We performed a pathway overrepresentation analysis of GWAS-derived loci using PANTHER (http://www.pantherdb.org/) [45]. First, we identified lead SNPs that met either genome-wide significance (p < 5 × 10⁻⁸) or the suggestive threshold (5 × 10⁻⁸ ≤ p < 1 × 10⁻⁶) in the SNP-level analysis. For genome-wide significant loci, “nearby genes” were defined as genes whose gene bodies fell within ±250 kb of each lead variant, based on NCBI build 37.3 gene coordinates (NCBI37.3.gene.loc; GRCh37/hg19).

For suggestive loci, we deliberately took a more conservative approach to avoid overinterpreting weaker association signals. Instead of including all genes within ±250 kb, we used the “Top loci” summary from the LocusZoom web portal (LocusZoom.js; 1000 Genomes Phase 3 East Asian [EAS] LD; GRCh37) to define independent loci and then selected only the nearest gene(s) reported for each lead SNP.

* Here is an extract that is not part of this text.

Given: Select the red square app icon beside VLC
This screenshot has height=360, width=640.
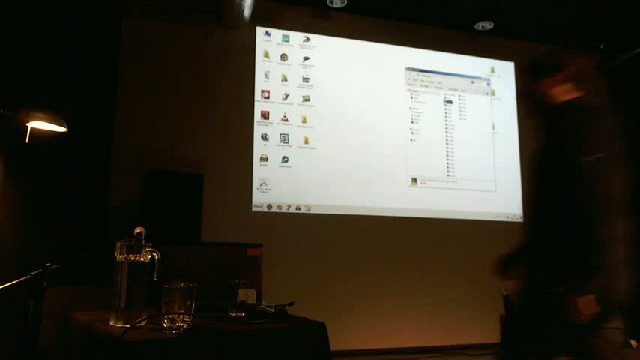Looking at the screenshot, I should [265, 116].
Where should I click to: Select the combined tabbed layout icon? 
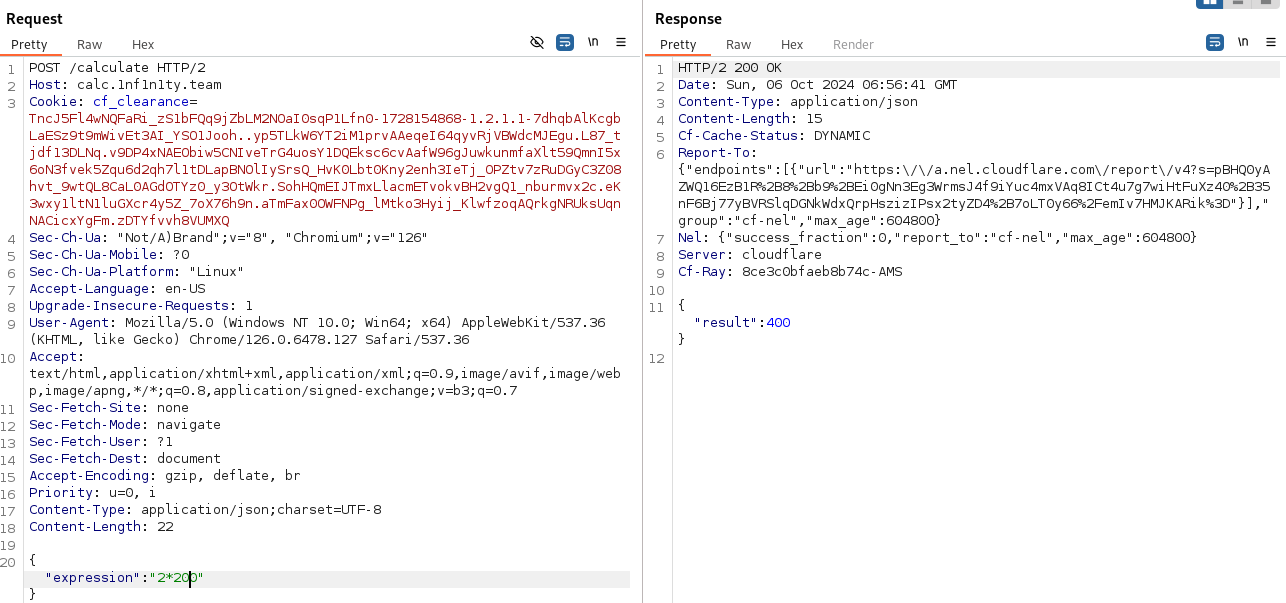point(1267,3)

Gene symbols were harmonized against the GRCh37 annotation. Symbols corresponding to known synonyms or legacy names were replaced with their current HGNC/NCBI symbols (e.g., CNT5→CNTN5 and NIBAN1→FAM129A). At the IFNG locus, the antisense transcript IFNG-AS1 was mapped to the protein-coding gene IFNG for pathway interpretation. Composite labels for intergenic regions (e.g., NPHP3–ACAD11) were split into the corresponding individual genes when both were present in the GRCh37 gene set. Entries not represented as annotated genes in GRCh37 (e.g., MYMX, LINC02391, ANKRD26P2, and ME2P1) were excluded.

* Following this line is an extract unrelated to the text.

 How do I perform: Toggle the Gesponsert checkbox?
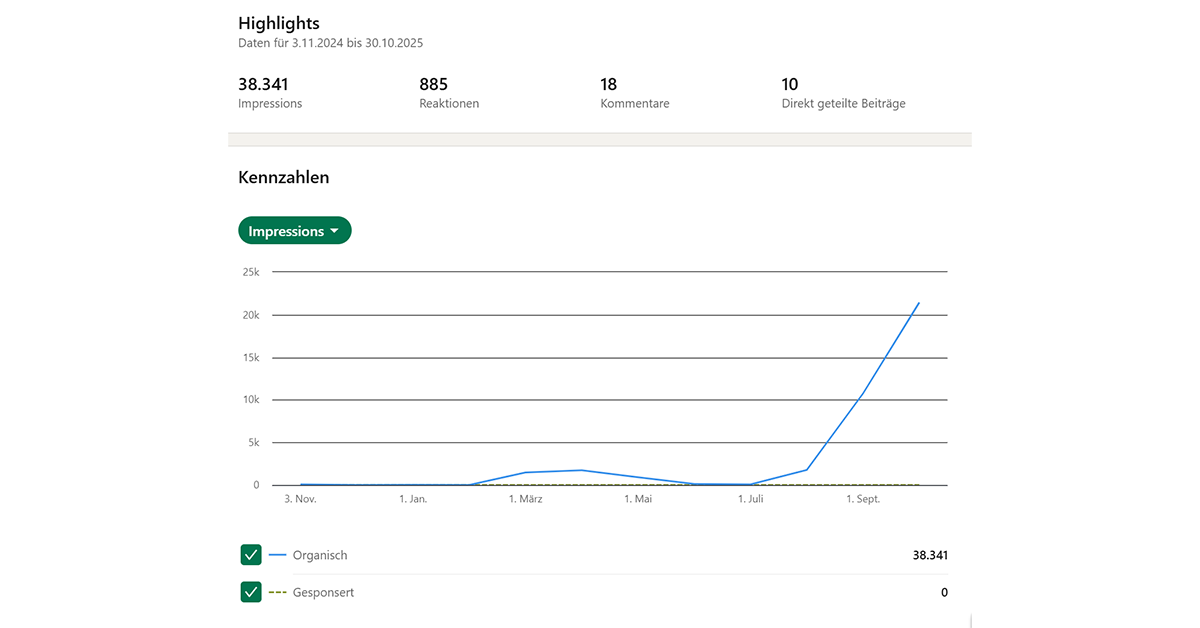click(x=251, y=592)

The resulting non-redundant list of genes derived from genome-wide significant and suggestive loci was used as the input for the PANTHER Overrepresentation Test (PANTHER v19.0; Annotation Version Release 20240620), with the Homo sapiens genome as the reference background. Fisher’s exact test with BH-FDR correction was applied. Statistical significance was defined as FDR < 0.05, and 0.05 ≤ FDR < 0.10 was considered suggestive. Fold enrichment was defined as (list %)/(reference %). UNCLASSIFIED categories were excluded from reporting.

5. Conclusions

We conducted a case–control genome-wide association study (GWAS) in a multicenter Japanese cohort (192 cases/15,302 controls) and identified eight genome-wide significant loci (FHIT, LHX2, TRMT1L, MEGF10, SPATS1, SAMD5, MYT1L and ID4) under favorable genomic control (λ_GC = 1.04). At the gene level (MAGMA), FHIT, TRMT1L and MEGF10, together with RNF2, SWT1, VAMP1, TAPBPL and C9orf3, achieved an FDR < 0.05. Although the pathway analysis (PANTHER) did not reach FDR significance, nominal enrichments were observed in categories including inflammation mediated by chemokine and cytokine signaling, and gonadotropin-releasing hormone receptor signaling. Taken together, these findings suggest a dual-pathway working model for iSSNHL susceptibility and clinical heterogeneity, involving immune-inflammatory mechanisms and cellular stress–homeostasis; however, pathway-level interpretations are exploratory and require replication and functional validation.

Future work should focus on replication in independent cohorts, fine mapping, and functional assays in relevant cells (e.g., expression analysis, eQTL mapping, and CRISPR perturbation) to identify causal variants and molecular mechanisms. From a clinical perspective, combining genotype with acute phase biomarkers (IFN-γ/TNFα, NF-κB target gene expression, etc.) could facilitate patient stratification to predict steroid responsiveness and optimize selective anti-inflammatory therapies.